Being caught up in my own work, I was scarcely paying attention to President Obama's Latin America tour, even though Latin America is the main area of my academic work. I was quite startled, then, to realize that on his way home, the president was stopping in El Salvador. "Amazing," I thought. I wondered if a U.S. president had ever visited before, and I thought it fortuitous that he was visiting so close to this important anniversary.
Then I received a message from a fellow Latin Americanist (that is, a scholar who studies Latin America), urging us to write letters encouraging the President to commemorate the Archbishop's death, particularly since he would be there so near the anniversary. By the time I received her message, the president was already there, so I checked in with her about what may have happened. She replied that the president did refer to Archbishop Romero, but only in platitudes. I went to the White House blog, where I found two articles that mention the archbishop in the context of the visit, and my colleague was absolutely right: the remarks of President Obama and President Funes really define platitudes: positive-sounding words that signify nothing at all.

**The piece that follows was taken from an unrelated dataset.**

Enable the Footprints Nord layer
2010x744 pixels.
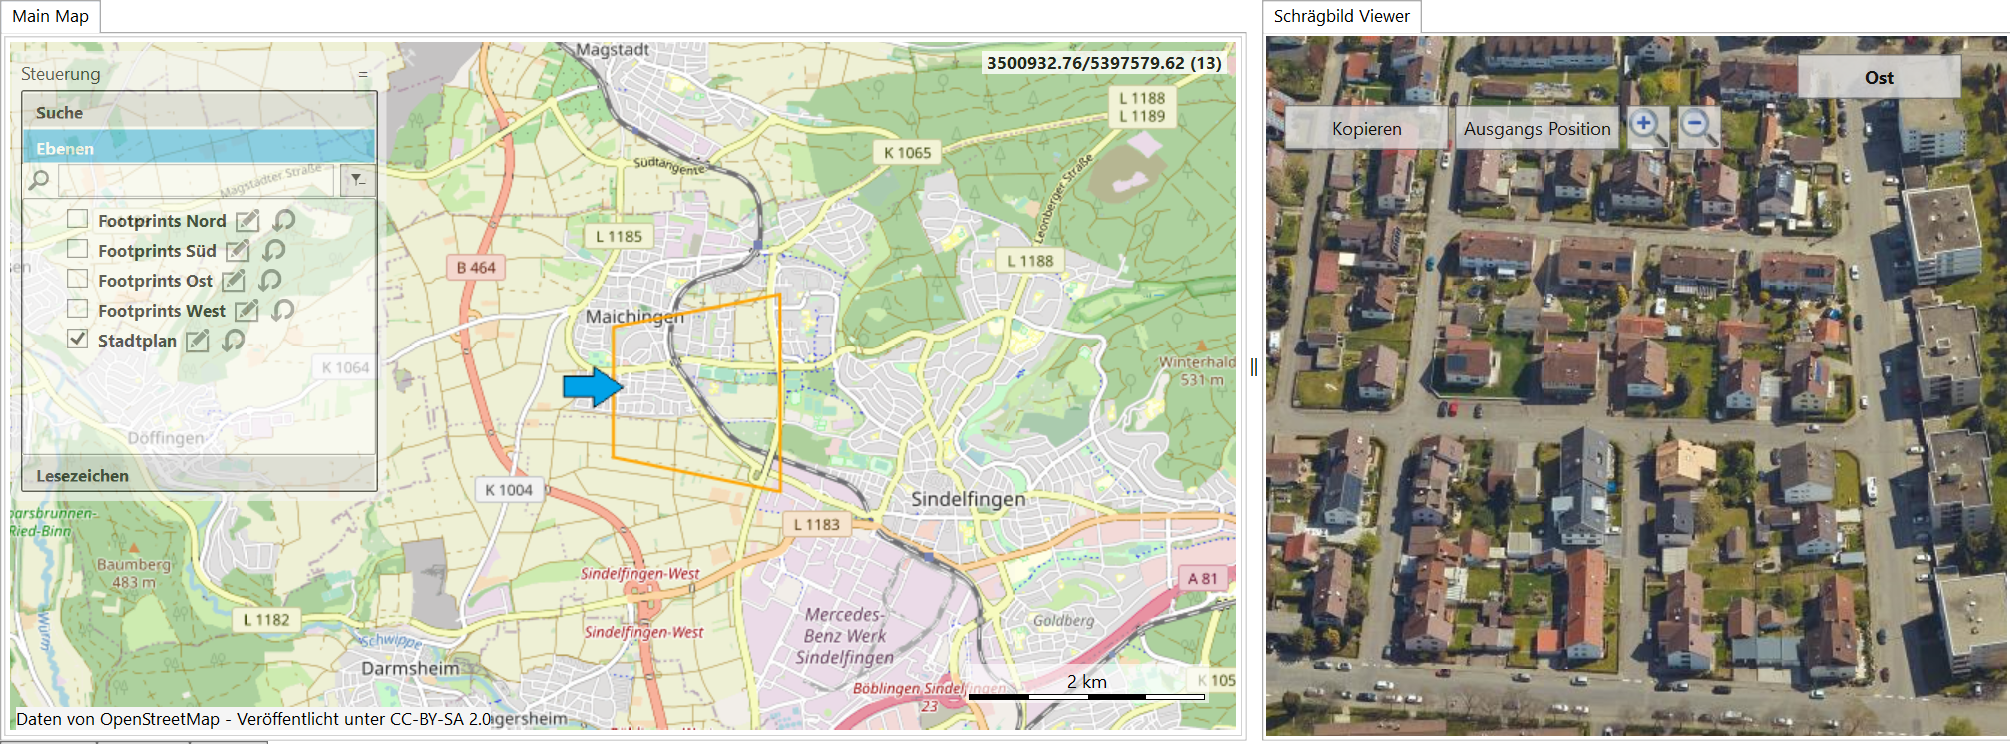78,219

El Salvador is still in deep trouble, two decades after civil war officially ended. And that trouble has a lot of implications for the United States, related to drug traffic, immigration, and gang violence. So the two presidents exchanges ideas about these problems and some proposed remedies. At least in the public remarks, however, no mention seems to have been made of the deep roots of these problems, and our complicity in them at many levels.
The Obama presidency is all about social media, so I am hoping that in a small way I have been able to use the White House blog both to learn and perhaps to make a difference. Here is what I just sent to the White House:
I am pleased that the president visited the grave of the martyred archbishop of El Salvador. A colleague mentioned that platitudes were exchanged, and my reading of the WH blog suggest that even that barely happened. On the eve of the anniversary of a brutal assassination of a good man by our allies at the time, more should have been said about the historic complicity of the U.S. in all that has gone wrong in El Salvador.
Moreover, from what I can tell, immigration was discussed, but coffee was not. This is like discussing birth without mentioning pregnancy. We cannot simply paper over the problems of migration and development -- we must look at root causes arising from injustice. For more on connecting the dots between coffee and migration, please see my page at http://webhost.bridgew.edu/jhayesboh/coffee/coffee-migra.html.
Thank you.I invite readers of this blog to get involved, and to start challenging your federal legislators and the White House to look at the entire region with a deeper sense of history. As indicated by the COHA analysis of the visit, the U.S. approach appears to continue demanding more of Central Americans while demanding less of ourselves. If this is the best that a progressive president can do, social justice in this hemisphere is far from fruition.